▶ [DATA FOR THIS TASK]:

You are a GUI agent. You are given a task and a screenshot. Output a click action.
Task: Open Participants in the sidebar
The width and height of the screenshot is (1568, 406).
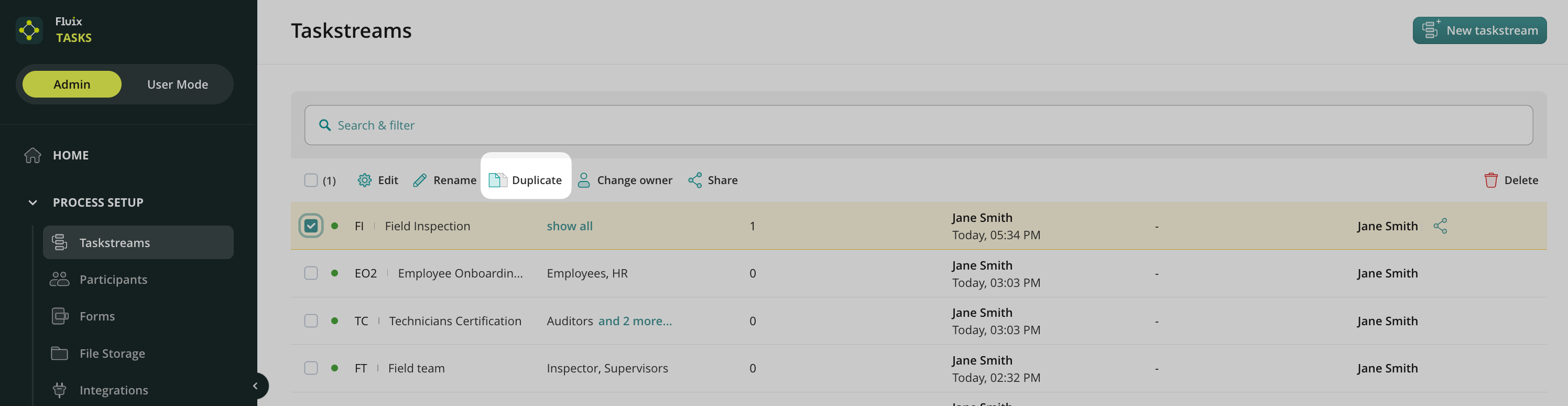pyautogui.click(x=113, y=279)
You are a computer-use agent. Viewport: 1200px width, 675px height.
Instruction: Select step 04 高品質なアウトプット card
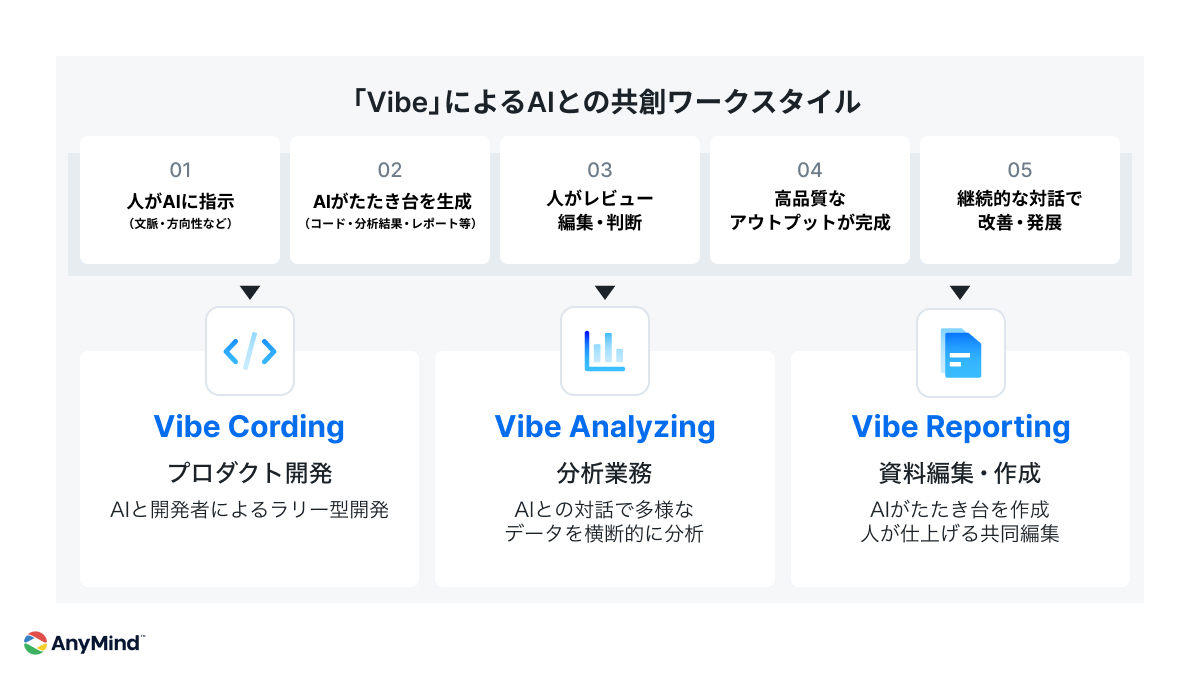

▶ [EXERCISE]: Your task is to show every line of the listing above containing "agent".

▶ [REPLY TO THE EXERCISE]:
You are a GUI agent. You are given a task and a screenshot. Output a click action.
You are a computer-use agent. Viewport: 1200px width, 675px height.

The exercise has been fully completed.